Faced with the approximately 200,000 Canadians who adopted a dog or a cat during the pandemic, bosses who demanded face-to-face work were forced to consider flexibilities.

Challenges

For Johan Van Hulle, 29, the new rule was “a key factor in the decision” to accept a proposal from the Tungsten Collaborative last year.

At construction companies Chandos and Bird, also in Ottawa, nuclear research workers are visibly moved by the presence of Samson, a 10-year-old Yorkshire terrier.

Samson, a Yorkshire Terrier, visits the Chandos Bird office in Ottawa, Canada.

Samson, a Yorkshire Terrier, visits the Chandos Bird office in Ottawa, Canada

Image: Dave Chan/AFP

His tutor, Trevor Watt, didn’t want to leave him home alone when he returned to the office in January.

He figured bringing him into the company would be a temporary solution.
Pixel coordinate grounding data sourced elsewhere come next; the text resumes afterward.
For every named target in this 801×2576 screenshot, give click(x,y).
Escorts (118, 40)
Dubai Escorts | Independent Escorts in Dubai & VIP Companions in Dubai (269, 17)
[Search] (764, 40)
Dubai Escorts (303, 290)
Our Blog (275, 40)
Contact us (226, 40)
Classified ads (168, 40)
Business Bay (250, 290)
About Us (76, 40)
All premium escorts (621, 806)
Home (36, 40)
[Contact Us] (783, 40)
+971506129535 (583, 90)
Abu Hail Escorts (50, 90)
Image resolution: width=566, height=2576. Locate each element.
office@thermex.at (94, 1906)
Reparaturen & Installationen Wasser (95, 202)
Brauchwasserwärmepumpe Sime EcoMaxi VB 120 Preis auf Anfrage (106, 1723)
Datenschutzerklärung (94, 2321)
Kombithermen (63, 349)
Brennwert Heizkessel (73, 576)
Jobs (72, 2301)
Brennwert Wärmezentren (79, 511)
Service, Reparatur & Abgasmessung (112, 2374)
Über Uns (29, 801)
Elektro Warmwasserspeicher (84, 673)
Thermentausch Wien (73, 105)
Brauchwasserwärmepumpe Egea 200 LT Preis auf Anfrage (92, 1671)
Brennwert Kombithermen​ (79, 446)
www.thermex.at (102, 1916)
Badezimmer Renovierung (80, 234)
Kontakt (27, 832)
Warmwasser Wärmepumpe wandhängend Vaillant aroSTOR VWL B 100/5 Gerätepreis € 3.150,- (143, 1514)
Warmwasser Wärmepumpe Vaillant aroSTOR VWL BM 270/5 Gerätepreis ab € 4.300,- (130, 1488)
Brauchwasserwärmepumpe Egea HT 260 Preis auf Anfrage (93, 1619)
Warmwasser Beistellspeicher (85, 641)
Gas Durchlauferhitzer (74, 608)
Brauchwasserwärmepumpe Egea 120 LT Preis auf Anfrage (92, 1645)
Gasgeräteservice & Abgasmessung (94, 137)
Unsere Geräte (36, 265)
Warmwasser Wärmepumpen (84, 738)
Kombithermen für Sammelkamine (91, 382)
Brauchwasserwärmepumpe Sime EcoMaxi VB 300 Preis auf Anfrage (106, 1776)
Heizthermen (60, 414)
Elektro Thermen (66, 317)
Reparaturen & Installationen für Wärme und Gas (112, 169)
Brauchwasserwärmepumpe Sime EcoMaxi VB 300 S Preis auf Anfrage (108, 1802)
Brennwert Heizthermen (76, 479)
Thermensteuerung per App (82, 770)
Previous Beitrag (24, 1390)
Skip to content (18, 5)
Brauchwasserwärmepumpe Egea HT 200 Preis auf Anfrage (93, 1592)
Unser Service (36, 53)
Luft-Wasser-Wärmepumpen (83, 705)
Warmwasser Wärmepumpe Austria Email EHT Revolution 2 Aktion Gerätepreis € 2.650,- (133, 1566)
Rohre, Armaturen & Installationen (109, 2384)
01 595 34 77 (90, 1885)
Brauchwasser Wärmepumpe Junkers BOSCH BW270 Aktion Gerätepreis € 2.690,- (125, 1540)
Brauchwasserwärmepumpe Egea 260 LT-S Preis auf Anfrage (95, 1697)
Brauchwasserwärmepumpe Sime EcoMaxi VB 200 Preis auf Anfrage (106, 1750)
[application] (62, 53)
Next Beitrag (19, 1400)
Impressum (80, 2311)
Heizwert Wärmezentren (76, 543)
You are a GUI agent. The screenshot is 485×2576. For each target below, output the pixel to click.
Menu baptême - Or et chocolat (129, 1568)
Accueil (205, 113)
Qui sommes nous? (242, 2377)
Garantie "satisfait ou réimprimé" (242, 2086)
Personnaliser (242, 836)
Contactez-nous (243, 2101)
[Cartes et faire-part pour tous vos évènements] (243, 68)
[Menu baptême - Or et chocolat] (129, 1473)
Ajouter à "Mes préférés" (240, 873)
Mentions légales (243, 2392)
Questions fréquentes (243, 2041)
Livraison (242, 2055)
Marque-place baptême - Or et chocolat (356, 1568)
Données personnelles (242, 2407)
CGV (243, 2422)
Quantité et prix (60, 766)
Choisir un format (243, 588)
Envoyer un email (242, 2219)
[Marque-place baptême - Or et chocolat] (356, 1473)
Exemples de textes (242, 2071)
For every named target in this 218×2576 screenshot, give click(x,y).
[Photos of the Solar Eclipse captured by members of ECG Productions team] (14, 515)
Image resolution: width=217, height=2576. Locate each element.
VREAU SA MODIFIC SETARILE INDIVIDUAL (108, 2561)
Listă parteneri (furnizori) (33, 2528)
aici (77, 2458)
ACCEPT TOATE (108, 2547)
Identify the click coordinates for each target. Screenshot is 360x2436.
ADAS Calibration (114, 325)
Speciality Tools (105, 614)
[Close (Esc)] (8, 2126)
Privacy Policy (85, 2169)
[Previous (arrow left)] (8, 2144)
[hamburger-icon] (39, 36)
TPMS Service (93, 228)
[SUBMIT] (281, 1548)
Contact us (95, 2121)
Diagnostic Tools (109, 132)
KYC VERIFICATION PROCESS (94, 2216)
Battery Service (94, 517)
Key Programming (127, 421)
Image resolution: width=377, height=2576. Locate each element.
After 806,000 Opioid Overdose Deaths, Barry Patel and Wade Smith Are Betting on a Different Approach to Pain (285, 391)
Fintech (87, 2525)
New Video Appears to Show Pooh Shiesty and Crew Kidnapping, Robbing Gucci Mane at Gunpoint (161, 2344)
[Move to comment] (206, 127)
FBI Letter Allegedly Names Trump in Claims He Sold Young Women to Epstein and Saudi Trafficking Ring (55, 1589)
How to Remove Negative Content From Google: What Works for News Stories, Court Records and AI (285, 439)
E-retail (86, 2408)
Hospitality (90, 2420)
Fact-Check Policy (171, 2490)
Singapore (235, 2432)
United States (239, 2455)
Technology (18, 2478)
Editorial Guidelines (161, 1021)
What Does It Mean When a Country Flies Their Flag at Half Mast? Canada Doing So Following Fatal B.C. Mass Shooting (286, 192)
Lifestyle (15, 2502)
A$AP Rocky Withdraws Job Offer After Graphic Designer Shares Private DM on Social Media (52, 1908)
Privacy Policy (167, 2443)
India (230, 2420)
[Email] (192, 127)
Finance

But the pet not only adapted to the office, but conquered the other employees, who already take Samson for a walk.

Samson and Trevor Watt in the office - Dave Chan/AFP - Dave Chan/AFP

Samson and Trevor Watt in the office

Image: Dave Chan/AFP

“He loves coming to work,” said Trevor Watt, who is grateful for “no more worries about him.”

For his boss, Byron Williams, petting a dog is an excellent way to “relax after a meeting.”

Emma Inns, owner of the Adorit boutique, also takes her dogs to work - Dave Chan/AFP - Dave Chan/AFP

Emma Inns, owner of the Adorit boutique, also takes her dogs to work

Image: Dave Chan/AFP

But the presence of man’s best friend also poses challenges, for example, for employees with allergies, or for those who are afraid of dogs.

Heard by AFP, employees of other companies also complained of stains on the carpets, unexpected barking and hair everywhere.